Jaime Camil on the frustrating reality of diversity in Hollywood

Jaime Camil Rogelio De La Vega

If you watch Jane the Virgin, you know Rogelio de la Vega – brought to life sumptuously by Jaime Camil — is a fan favorite for a reason. As Jane’s father, Camil plays Rogelio as so many things at once: very prideful, very self-obsessed — and very funny. 

But the 44-year-old got into comedy by accident when he tried to bring a bit of lightness to the role of Fernando Mendiola on the Mexican telenovela, La Fea Más Bella, a series that would later come stateside as Ugly Betty.

“The Colombian original version was super serious,” he tells me over the phone. “But the girl has a mustache, for the love of God!” Oh yes, by the way: Camil is prone to sporadic, energetic diatribes (and plenty of delightfully placed F-bombs). “I just started to play it in a comedic way. After two weeks, the showrunner called me to her office and was like, ‘Either you change, or we’re going to kill off your character.’ [Because] when the lead is making fun of himself and allowing himself to be wrong and stupid, [the audience] isn’t used to that.”

Afterwards, he convinced the studio to give him two more weeks to change the audience’s minds. And, of course, it worked. “Praise the Lord!” he says emphatically. 

Camil brings this easy sense of humor to his role of Rogelio — and in the second half of the season, Rogelio needs it, as he’s confronted with more changes than ever — including a sprawling, extended non-traditional family, complete with a baby girl named Baby. “One thing that is consistent and one thing that he knows for sure is that he’s a family man,” Camil says. “He loves his family above all.”

Even when he’s at his most fatuous. “When Rogelio says something ridiculous like, ‘I want my daughter to have the pleasure of knowing me,’ you would slap someone who said that in real life! But for some reason when Rogelio says that you’re like, ‘Aw, yes. His daughter should have the pleasure of knowing him.’ He genuinely believes that.”

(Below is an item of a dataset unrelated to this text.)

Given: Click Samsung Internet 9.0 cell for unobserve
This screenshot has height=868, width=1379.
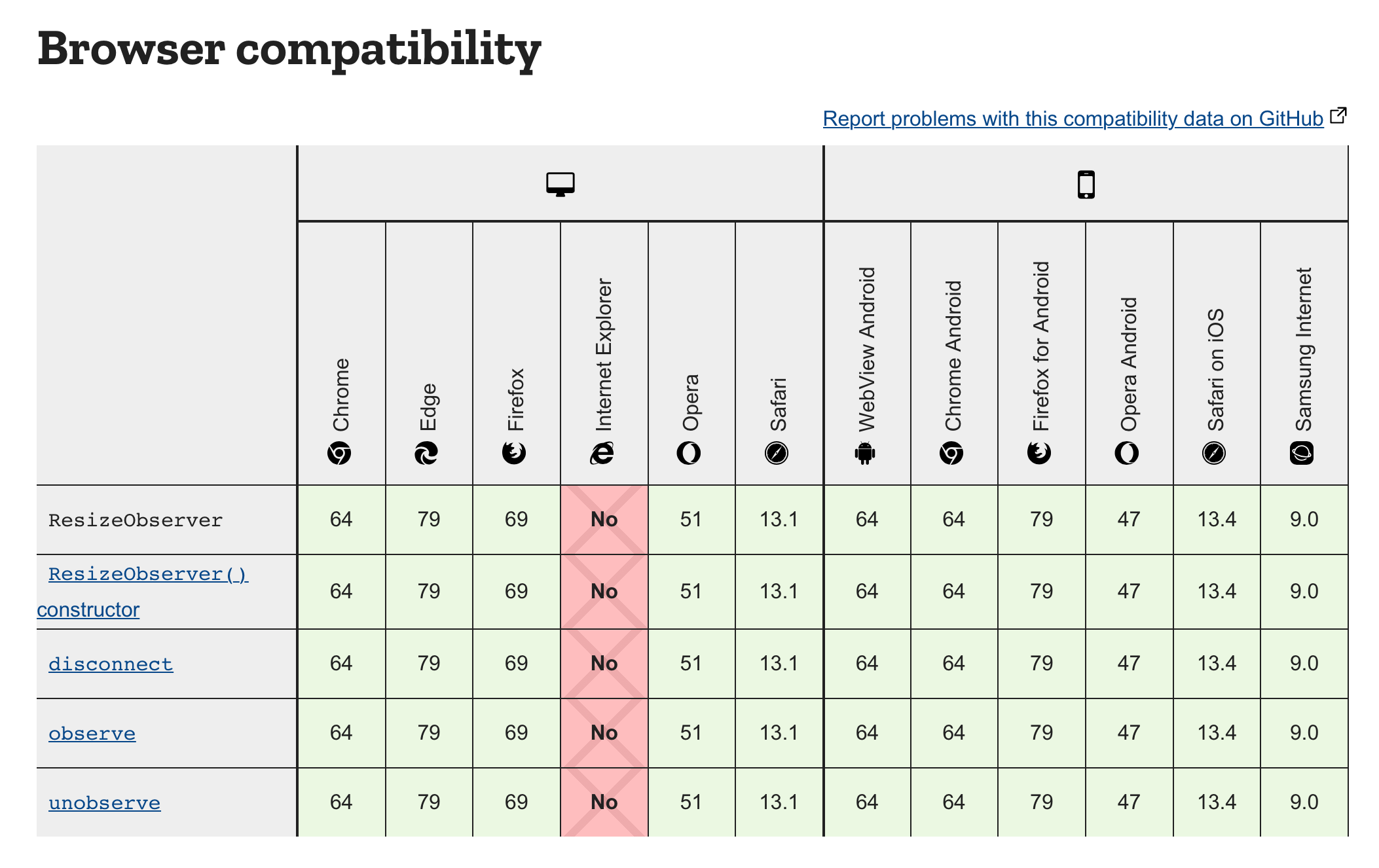Looking at the screenshot, I should tap(1304, 803).
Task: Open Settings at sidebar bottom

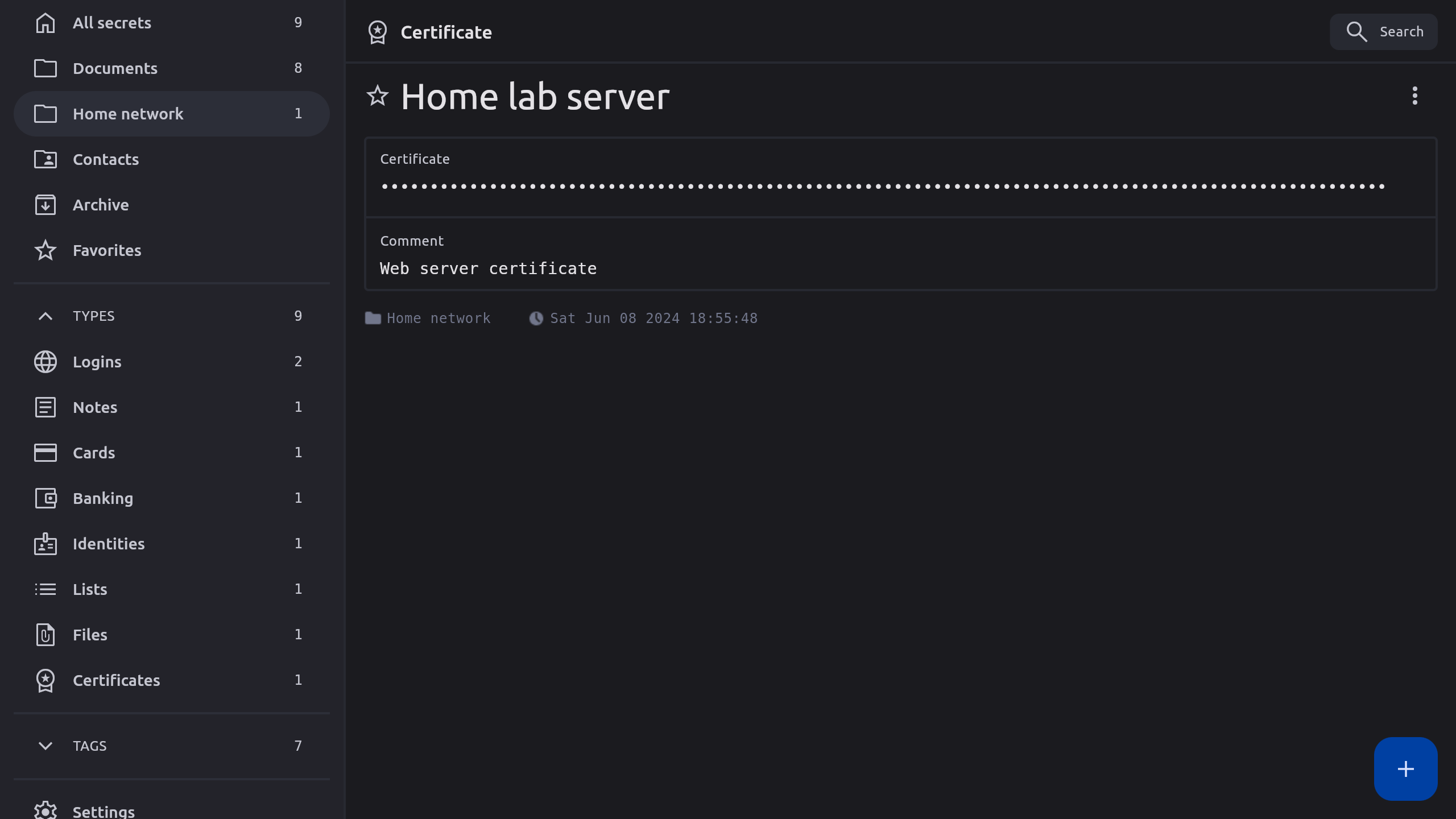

It certainly doesn’t hurt to have said daughter played by the indomitable Gina Rodriguez, who as the titular character (she’s no longer a virgin, in case you were wondering) meets the high and low swings of the series with eager, raw emotion. And she does it off the screen too.

Last week, Rodriguez wrote an essay in Variety, calling for more Latino representation in film, and writing that the underrepresentation of Latinos in Hollywood on and off screen “is not just a feeling; it’s a sad reality.” And Camil is right there with her.

“There is no true diversity in Hollywood,” he says. “That’s just the reality.” He too was shocked at the lack of Latinos nominated this award season, especially at this year’s SAG Awards. “Really? Not one Latino nominated? You’re telling me that Rita Moreno and Justina Machado and our own Gina Rodriguez don’t deserve a nomination?”

He points to some series — that will remain unnamed — that are nominated year after year, but that aren’t doing much of anything special. Certainly, they’re no Jane the Virgin, a show that is constantly, miraculously reinventing itself. “You’re still nominating the same shows for the same categories and the same actors because they’ve been doing the same s—t for the past ten years? It’s very frustrating.”

Still, despite his disappointment, Camil sees a handful of series where Hollywood is finally confronting its diversity problem. “Jane the Virgin, One Day at a Time, This Is Us. These shows are opening [the conversations about] diversity, they’re talking about it, they’re making a difference,” he says.

“But, woof. We still have a long, long, long way to go.”